**TEXT**:
NOTE 7 SHAREHOLDERS’ EQUITY

 

Stock Options

 

On October 1, 2023, the Company granted options to three of its non-employee directors to purchase an aggregate of 332,409 shares of its common stock at an exercise price of $0.76 per share. The options vest one year from the date of grant, expire five years from the date of the grant and 110,803 were forfeited prior to vesting. The options have a weighted average grant-date fair value of $0.36 per share and an aggregate grant-date fair value of $120,000, which will be recognized, net of forfeitures, ratably over the vesting period. No options were granted during the three and six months ended March 31, 2023. There were no options exercised during the three and six months ended March 31, 2024 or 2023.

 

The Company recognized compensation expense for stock option awards of $10,000 and $15,000 during the three months ended March 31, 2024 and 2023, respectively, and $61,000 and $39,000 during the six months ended March 31, 2024 and 2023, respectively, which was recorded as a component of general and administrative expenses in its condensed consolidated statements of operations. At March 31, 2024, there was $41,000 of total unrecognized compensation cost related to nonvested stock option awards that is expected to be recognized over a weighted average period of 0.5 years.

**DATASET CONTENT**:
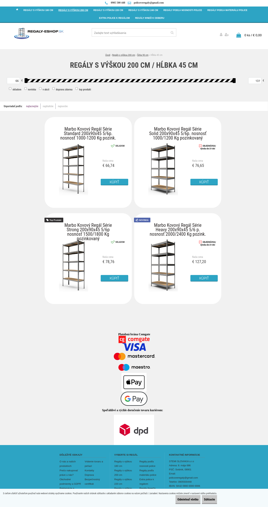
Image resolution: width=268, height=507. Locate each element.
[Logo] (39, 33)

**THINGS TO DO**:
• A. List every dollar amount that appears in the stock options note, in the order it appears.
• B. Reproduce word for word the passage of the stock options note that begins with the words containing "NOTE 7 SHAREHOLDERS’" and ends with "2024 or 2023.".

**ANSWERS TO THE EXERCISE**:
• A. $0.76, $0.36, $120,000, $10,000, $15,000, $61,000, $39,000, $41,000

• B.
NOTE 7 SHAREHOLDERS’ EQUITY

 

Stock Options

 

On October 1, 2023, the Company granted options to three of its non-employee directors to purchase an aggregate of 332,409 shares of its common stock at an exercise price of $0.76 per share. The options vest one year from the date of grant, expire five years from the date of the grant and 110,803 were forfeited prior to vesting. The options have a weighted average grant-date fair value of $0.36 per share and an aggregate grant-date fair value of $120,000, which will be recognized, net of forfeitures, ratably over the vesting period. No options were granted during the three and six months ended March 31, 2023. There were no options exercised during the three and six months ended March 31, 2024 or 2023.